In July 1942, following changes in the aim of the plan, Reichsführer Heinrich Himmler revived the operation. Whereas the original plan was to bring about the collapse of the British economy through dropping the notes over the UK, Himmler's new intention was to use the counterfeit money to finance German intelligence operations. The security services under Himmler's control were poorly funded, and the counterfeit funds were used to cover the financial shortfalls in revenue from the Reichsbank.

SS Major Bernhard Krüger replaced Naujocks; searching through the offices used daily by Operation Andreas, he found the copper engraving plates and the machinery, although some of the wire gauzes used to make the watermarks were bent. He was ordered to use the Jewish prisoners incarcerated in the Nazi concentration camps, and set up his unit in blocks 18 and 19 at Sachsenhausen. The blocks were isolated from the rest of the camp by additional barbed wire fences, and a SS-Totenkopfverbände unit was assigned as guards.

● EXERCISE DATA

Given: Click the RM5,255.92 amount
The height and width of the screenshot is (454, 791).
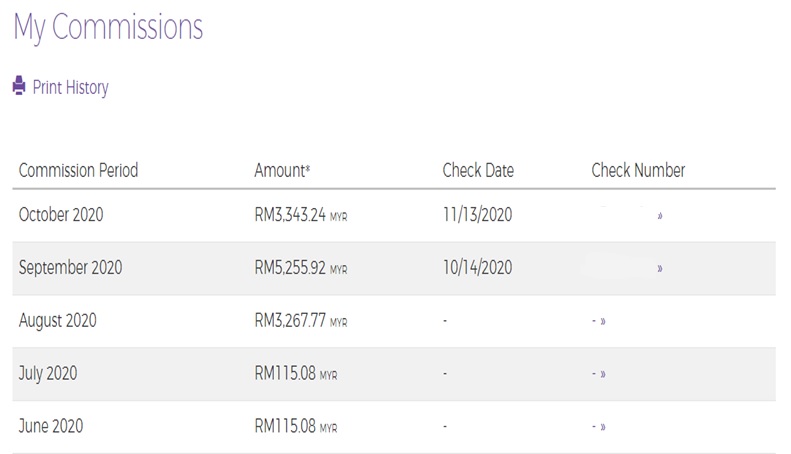Looking at the screenshot, I should pos(290,268).
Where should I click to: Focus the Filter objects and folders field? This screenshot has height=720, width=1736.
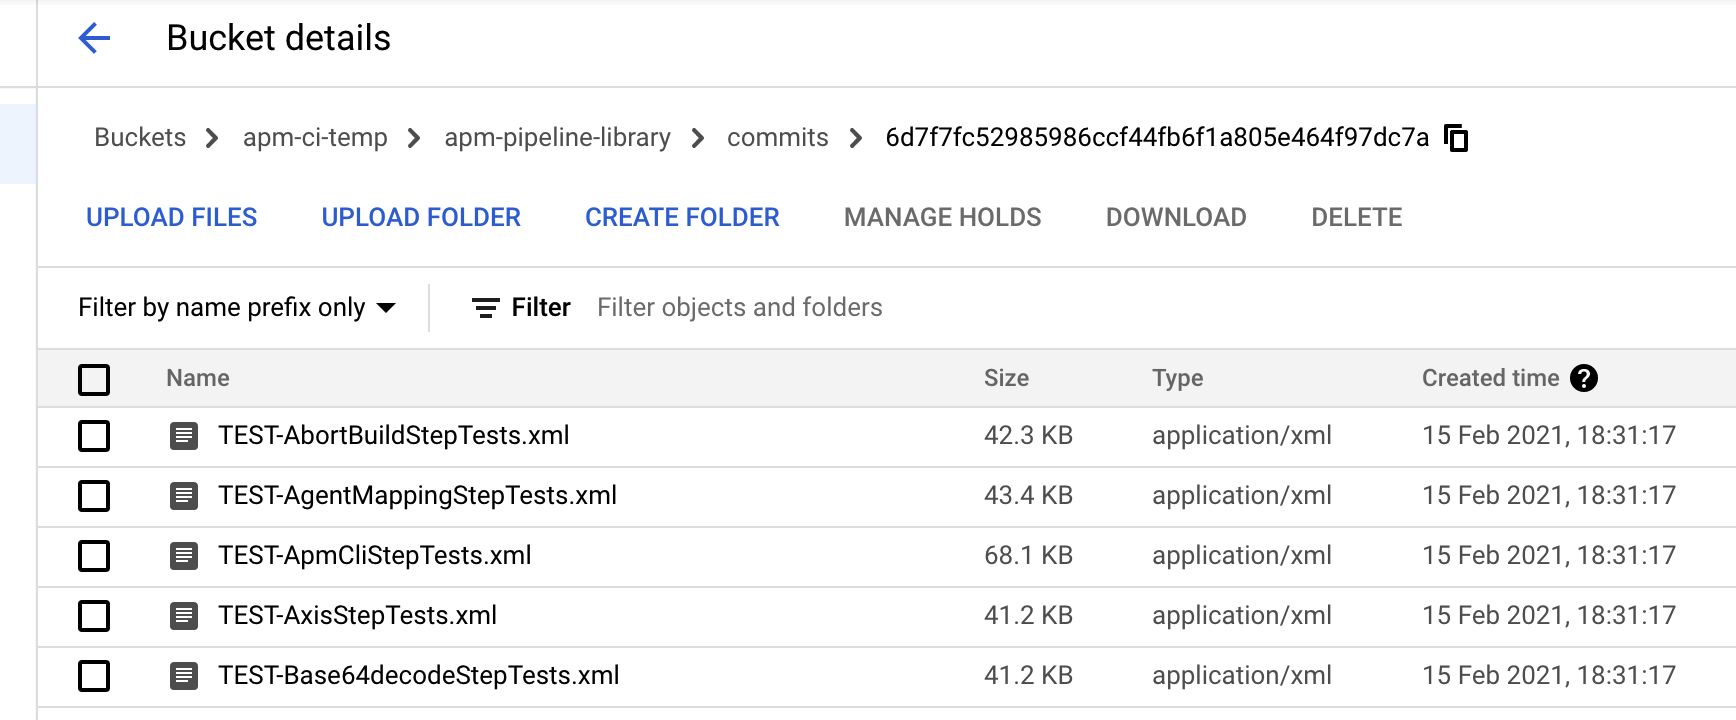[x=740, y=308]
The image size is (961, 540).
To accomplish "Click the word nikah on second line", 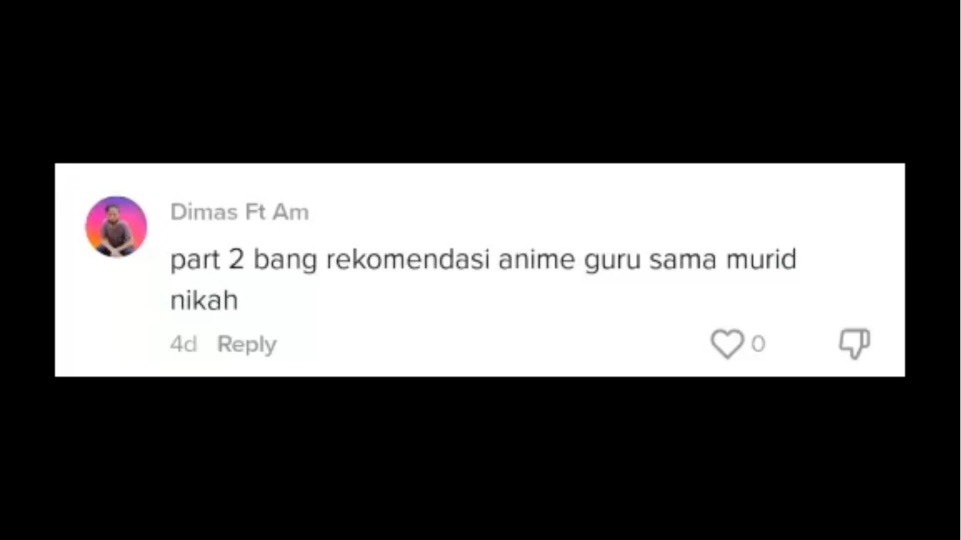I will click(204, 300).

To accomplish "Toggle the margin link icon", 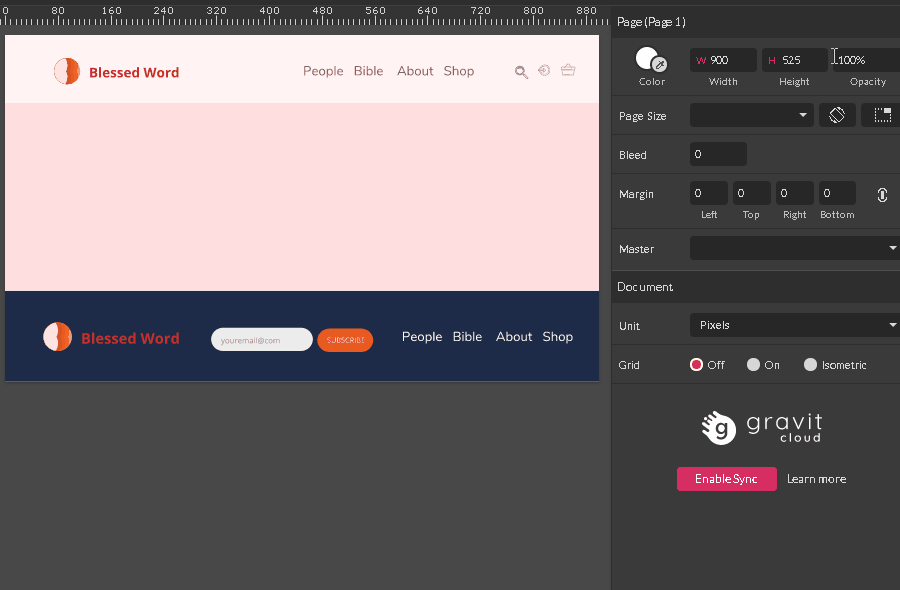I will [882, 195].
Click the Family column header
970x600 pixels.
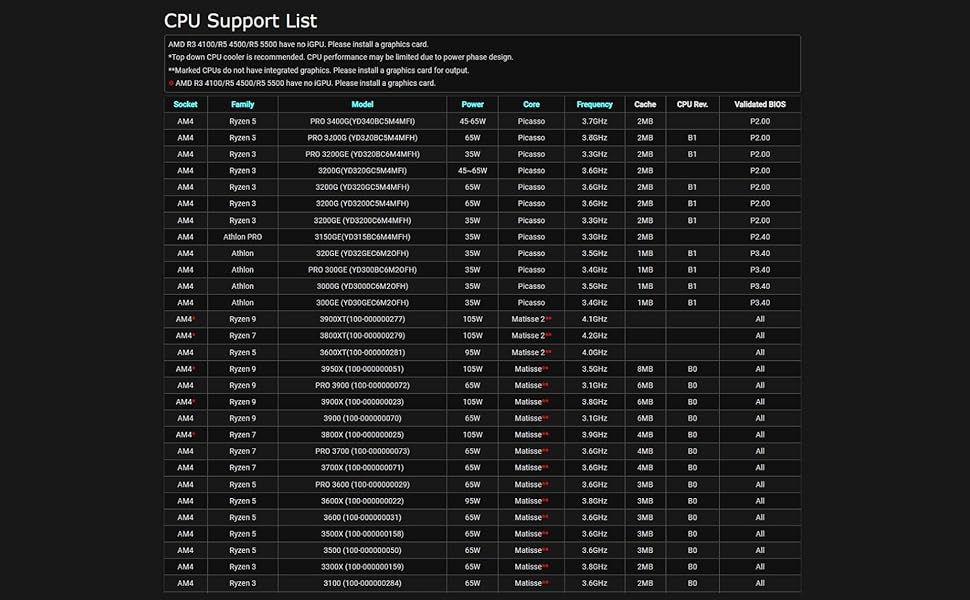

● REQUIRED ACTION
Reproduce everything in the passage about the Nazi counterfeiting operation from "In July 1942, following" down to "from the Reichsbank.". The lines above can be set aside.

● WRITTEN SOLUTION
In July 1942, following changes in the aim of the plan, Reichsführer Heinrich Himmler revived the operation. Whereas the original plan was to bring about the collapse of the British economy through dropping the notes over the UK, Himmler's new intention was to use the counterfeit money to finance German intelligence operations. The security services under Himmler's control were poorly funded, and the counterfeit funds were used to cover the financial shortfalls in revenue from the Reichsbank.